I would also venture to remind your Excellency that the conclusion of the present agreement raises, for practical consideration, the question of the claims of Italy to a share in any partition or rearrangement of Turkey in Asia, as formulated in article 9 of the agreement of the 26th April, 1915, between Italy and the Allies.
His Majesty's Government further consider that the Japanese Government should be informed of the arrangement now concluded.
British Foreign Minister Arthur Balfour: The Balfour Declaration (November 2, 1917)
British policy during the war years became gradually committed to the idea of the establishment of Jewish home in Palestine. After discussions on cabinet level and consultation with Jewish leaders, the decision was made known in the form of a letter by Lord Arthur James Balfour (1848-1930) to Lord Rothschild.
Foreign Office
November 2nd, 1917.
Dear Lord Rothschild,
I have much pleasure in conveying to you, on behalf of His Majesty's Government, the following declaration of sympathy with Jewish Zionist aspirations which has been submitted to, and approved by, the Cabinet.
“His Majesty's Government view with favour the establishment in Palestine of a national home for the Jewish people, and will use their best endeavours to facilitate the achievement of this object, it being clearly understood that nothing shall be done which may prejudice the civil and religious rights of existing non-Jewish communities in Palestine, or the rights and political status enjoyed by Jews in any other country.”
I should be grateful if you would bring this declaration to the knowledge of the Zionist Federation.
Yours sincerely,
ARTHUR JAMES BALFOUR
Emir Feisal and Chaim Weizmann: Agreement (January 3, 1919)
During the peace conference Emir Feisal (1855-1933), the son of Hussein,the Sherif of Mecca, met various Jewish leaders and signed an agreement with Dr.
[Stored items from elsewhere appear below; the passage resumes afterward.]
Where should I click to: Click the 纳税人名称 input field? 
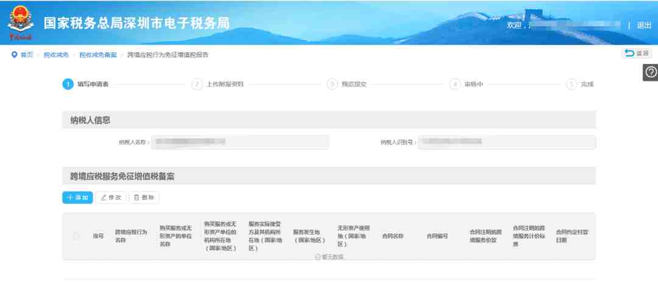[240, 142]
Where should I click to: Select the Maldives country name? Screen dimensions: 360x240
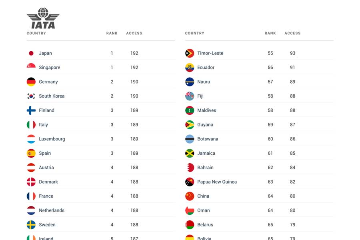point(207,110)
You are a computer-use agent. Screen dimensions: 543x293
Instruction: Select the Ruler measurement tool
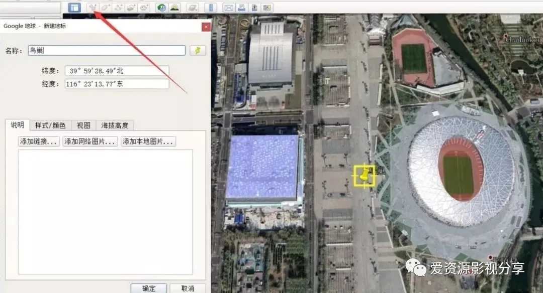210,8
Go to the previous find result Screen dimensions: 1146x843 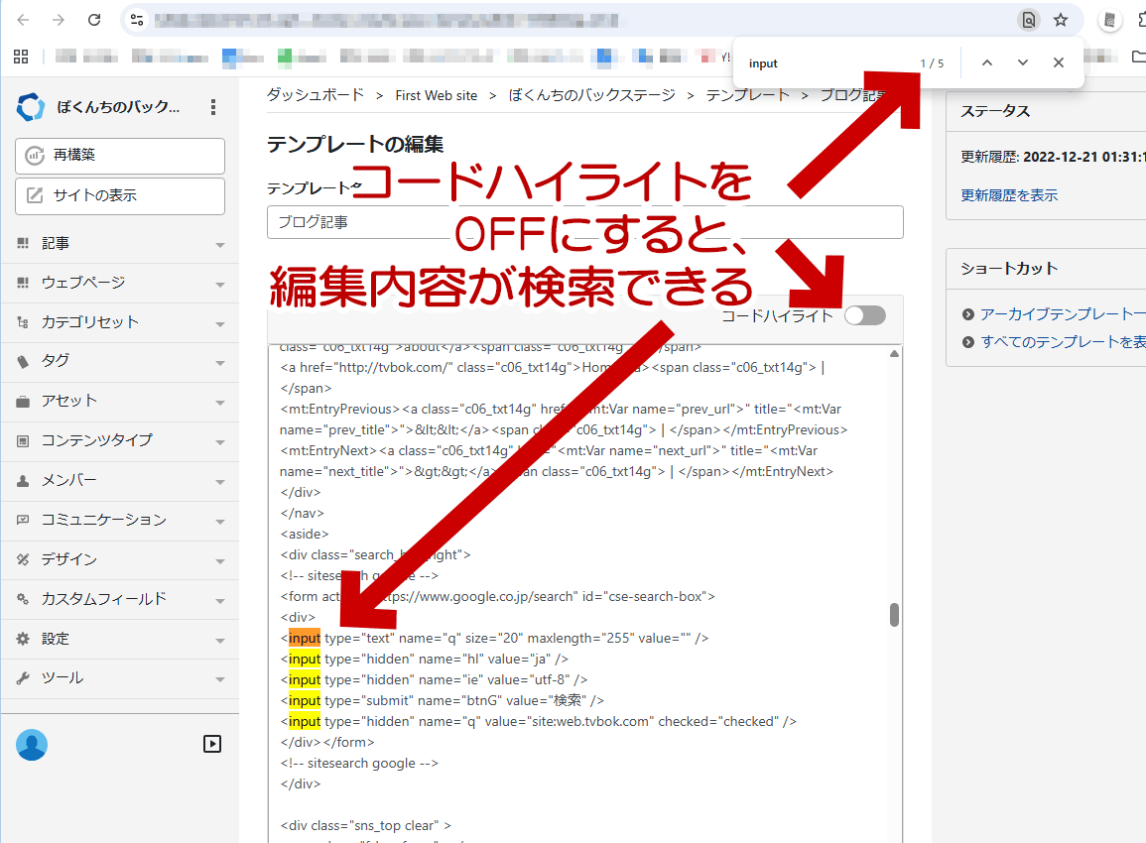[x=986, y=63]
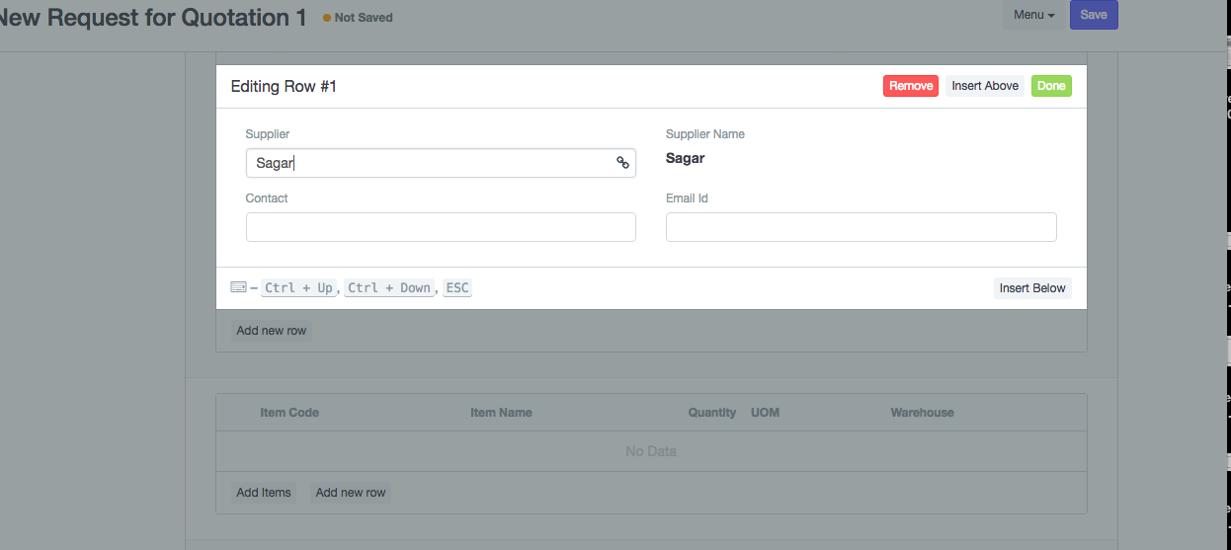Click into the Contact field
1231x550 pixels.
pyautogui.click(x=441, y=227)
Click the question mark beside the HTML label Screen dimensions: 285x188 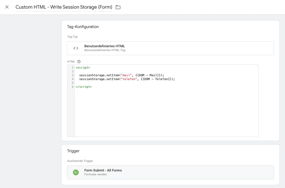[x=79, y=61]
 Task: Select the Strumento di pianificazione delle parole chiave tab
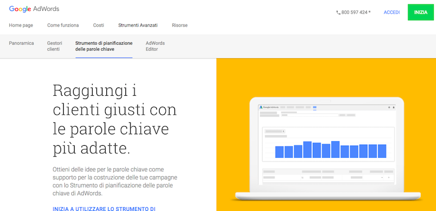point(104,46)
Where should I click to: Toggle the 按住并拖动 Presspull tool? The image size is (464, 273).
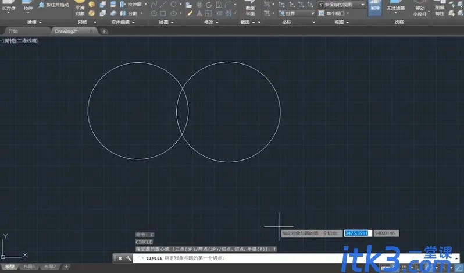pos(54,5)
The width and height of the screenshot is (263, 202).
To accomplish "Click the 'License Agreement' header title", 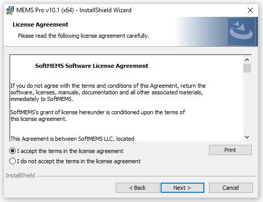I will [40, 24].
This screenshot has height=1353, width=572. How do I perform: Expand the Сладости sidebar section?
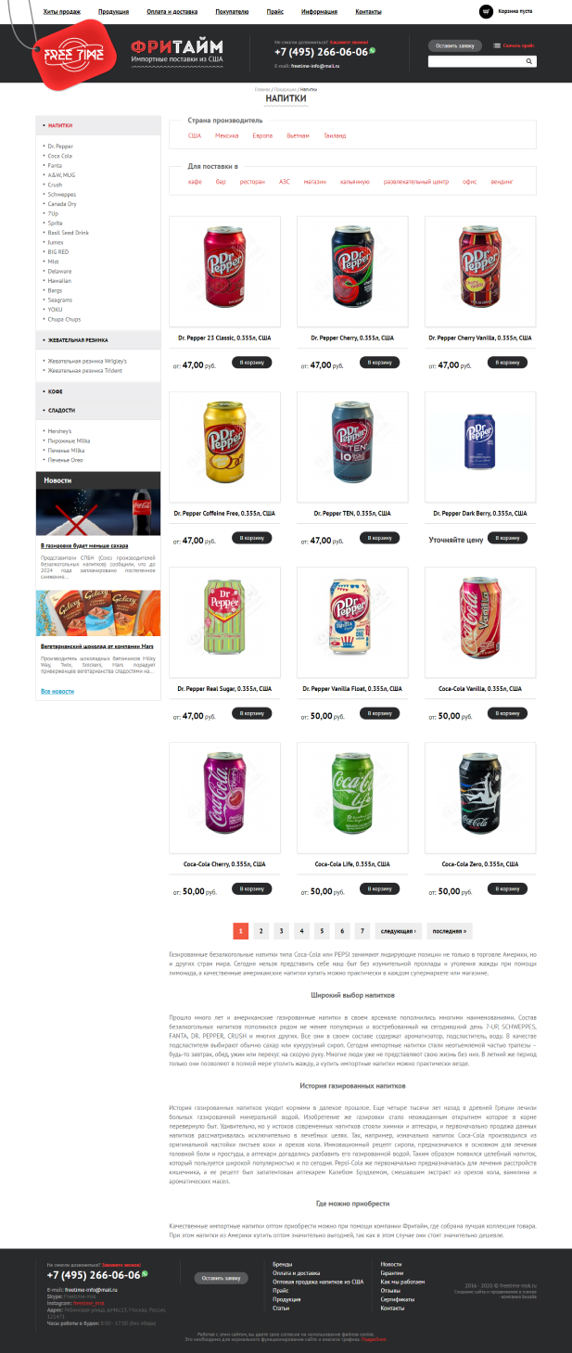pyautogui.click(x=61, y=410)
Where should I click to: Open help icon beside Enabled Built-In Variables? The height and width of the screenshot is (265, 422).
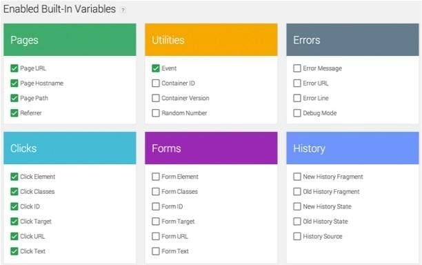tap(123, 10)
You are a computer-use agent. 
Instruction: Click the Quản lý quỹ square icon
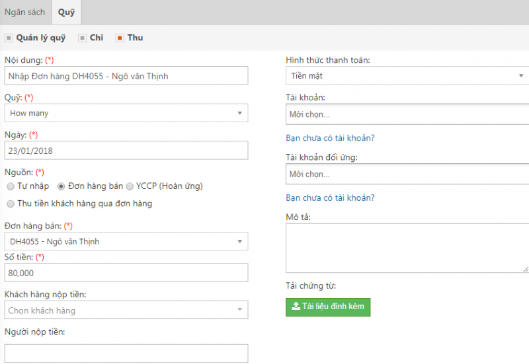9,38
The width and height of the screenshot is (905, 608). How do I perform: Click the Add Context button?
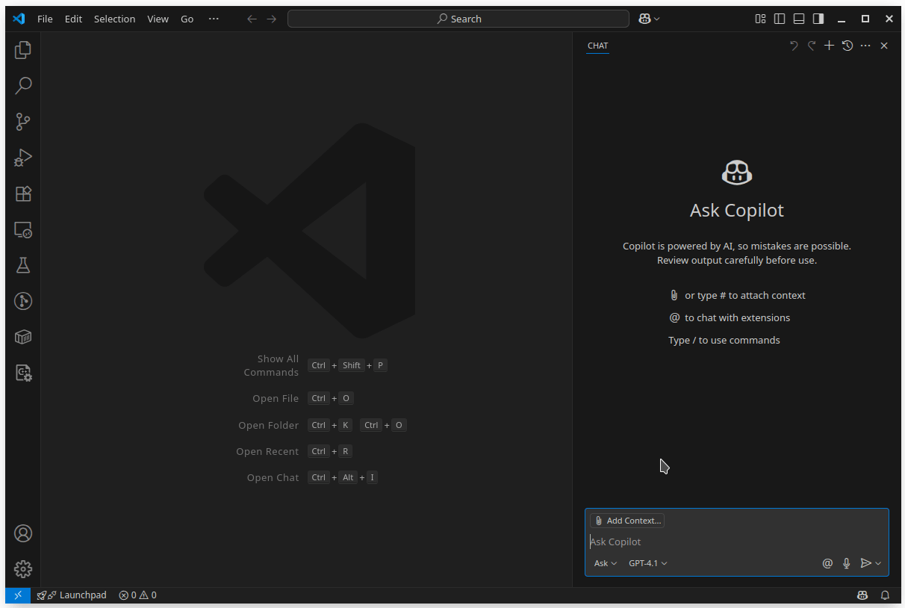tap(627, 521)
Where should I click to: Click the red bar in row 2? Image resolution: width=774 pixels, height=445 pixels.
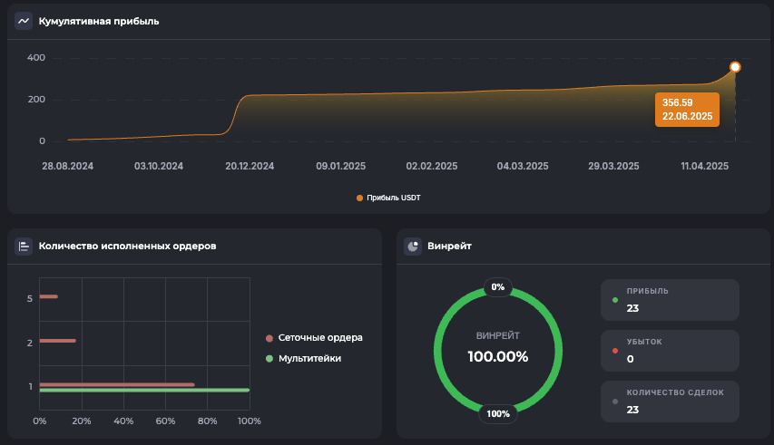point(57,341)
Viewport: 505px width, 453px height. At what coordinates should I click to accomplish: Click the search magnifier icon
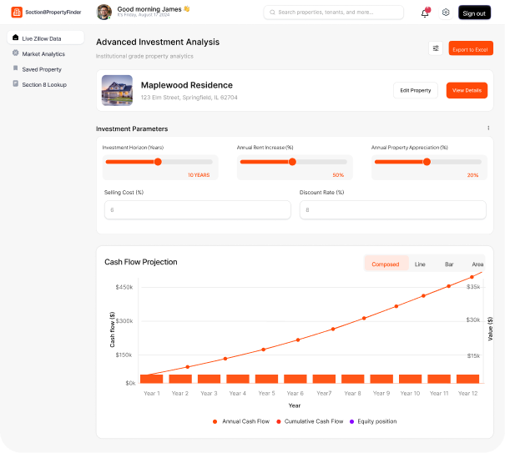coord(272,13)
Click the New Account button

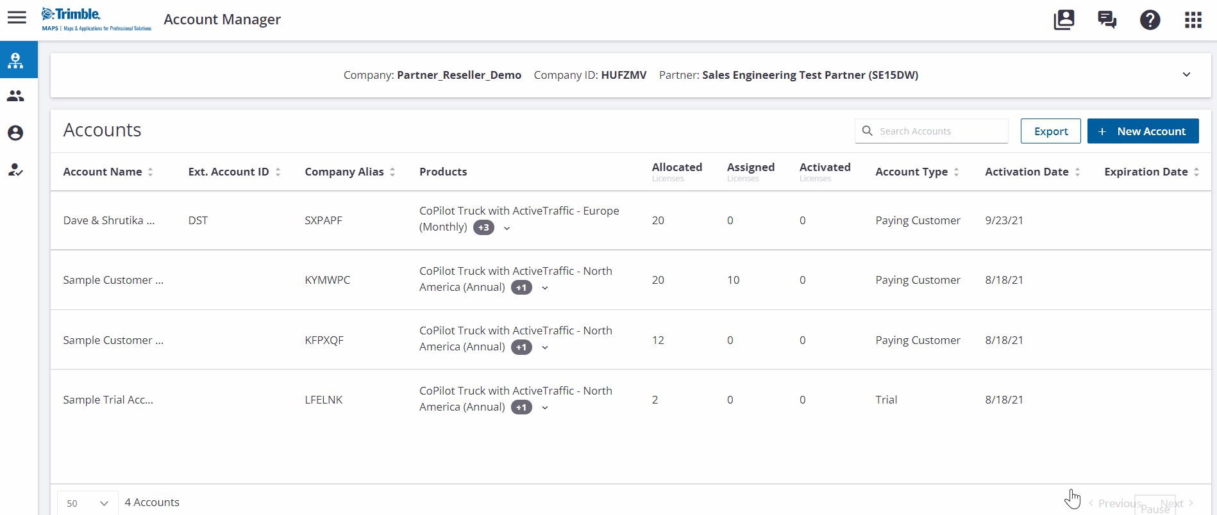point(1143,131)
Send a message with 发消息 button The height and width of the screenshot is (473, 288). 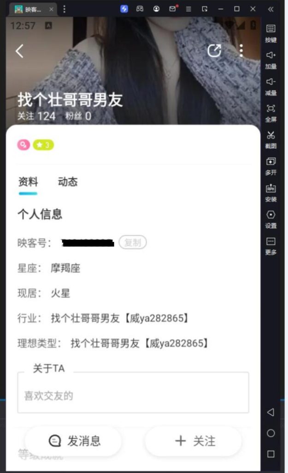pos(74,441)
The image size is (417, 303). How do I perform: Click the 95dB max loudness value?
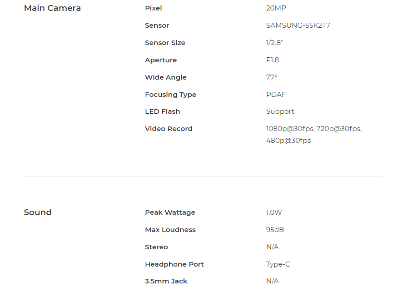coord(275,229)
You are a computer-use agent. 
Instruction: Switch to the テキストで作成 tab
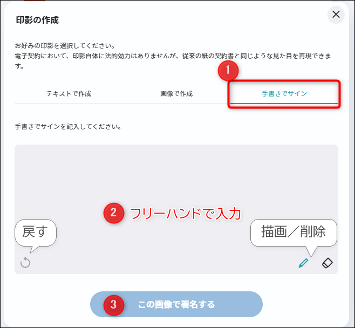[69, 93]
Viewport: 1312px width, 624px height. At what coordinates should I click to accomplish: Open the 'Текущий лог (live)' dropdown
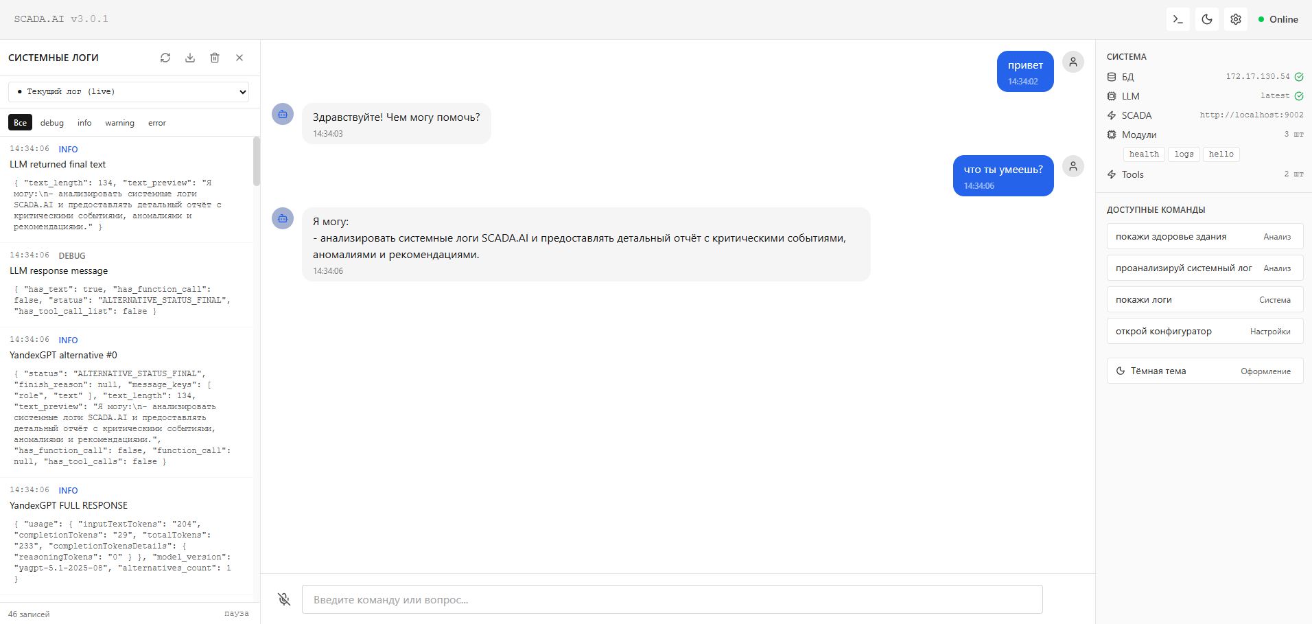(x=128, y=91)
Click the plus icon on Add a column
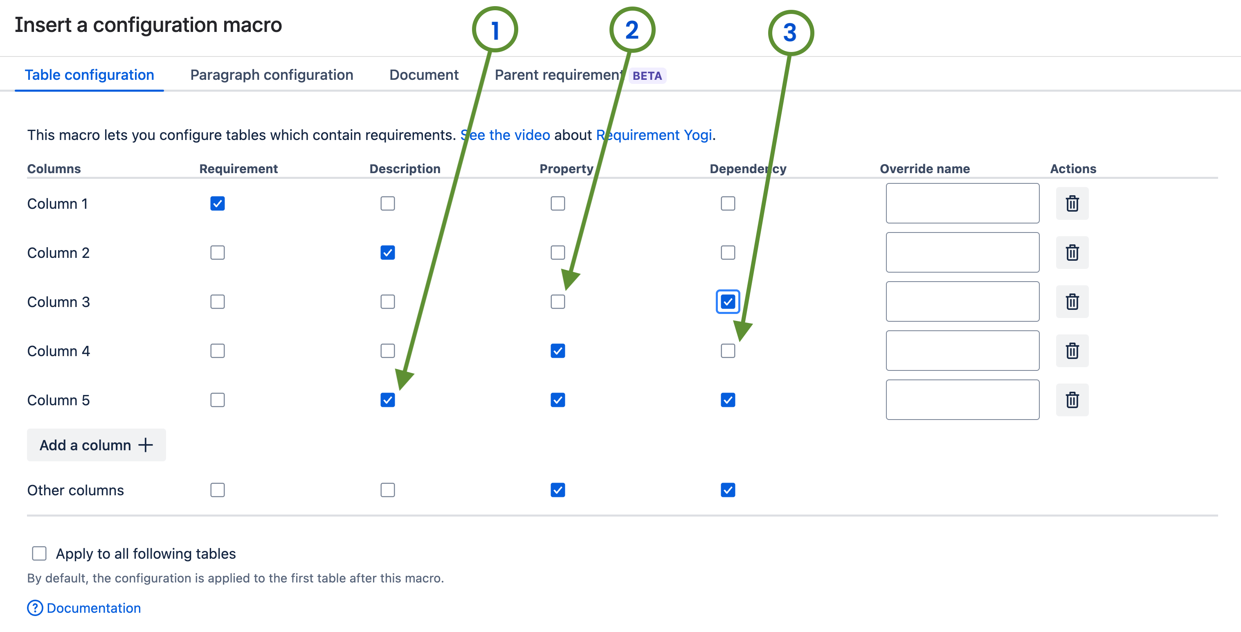The image size is (1241, 632). coord(145,445)
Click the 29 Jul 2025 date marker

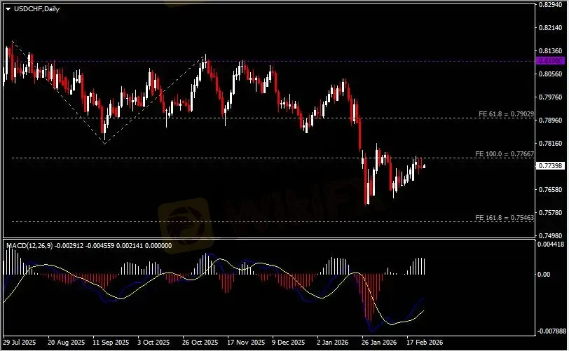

Chaim Weizmann (1877-1952), leader of the Zionistmovement. Feisal, who in 1921 became King of Iraq, had it announcedten years later that “His Majesty does not remember having written anything of that kind with his knowledge.”
His Royal Highness the Emir Feisal, representing and acting on behalf of the Arab Kingdom of Hedjaz, and Dr. Chaim Weizmann, representing and acting on behalf of the Zionist Organisation, mindful of the racial kinship and ancient bonds existing between the Arabs and the Jewish people, and realising that the surest means of working out the consummation of their national aspirations is through the closest possible collaboration in the development of the Arab State and Palestine, and being desirous further of confirming the good understanding which exists between them, have agreed upon the following Articles:
ARTICLE I
The Arab State and Palestine in all their relations and undertakings shall be controlled by the most cordial goodwill and understanding, and to this end Arab and Jewish duly accredited agents shall be established and maintained in the respective territories.
ARTICLE II
Immediately following the completion of the deliberations of the Peace Conference, the definite boundaries between the Arab State and Palestine shall be determined by a Commission to be agreed upon by the parties hereto.
ARTICLE III
In the establishment of the Constitution and Administration of Palestine all such measures shall be adopted as will afford the fullest guarantees for carrying into effect the British Government's Declaration of the 2nd of November, 1917.
ARTICLE IV
All necessary measures shall be taken to encourage and stimulate immigration of Jews into Palestine on a large scale, and as quickly as possible to settle Jewish immigrants upon the land through closer settlement and intensive cultivation of the soil. In taking such measures the Arab peasant and tenant farmers shall be protected in their rights, and shall be assisted in forwarding their economic development.
ARTICLE V
No regulation nor law shall be made prohibiting or interfering in any way with the free exercise of religion; and further the free exercise and enjoyment of religious profession and worship without discrimination or reference shall forever be allowed. No religious test shall ever be required for the exercise of civil or political rights.
ARTICLE VI
The Mohammedan Holy Places shall be under Mohammedan control.
ARTICLE VII
The Zionist Organisation proposes to send to Palestine a Commission of experts to make a survey of the economic possibilities of the country, and to report upon the best means for its development. The Zionist Organisation will place the aforementioned Commission at the disposal of the Arab State for the purpose of a survey of the economic possibilities of the Arab State and to report upon the best means for its development. The Zionist Organisation will use its best efforts to assist the Arab State in providing the means for developing the natural resources and economic possibilities thereof.
ARTICLE VIII
The parties hereto agree to act in complete accord and harmony on all matters embraced herein before the Peace Congress.
ARTICLE IX
Any matters of dispute which may arise between the contracting parties shall be referred to the British Government for arbitration.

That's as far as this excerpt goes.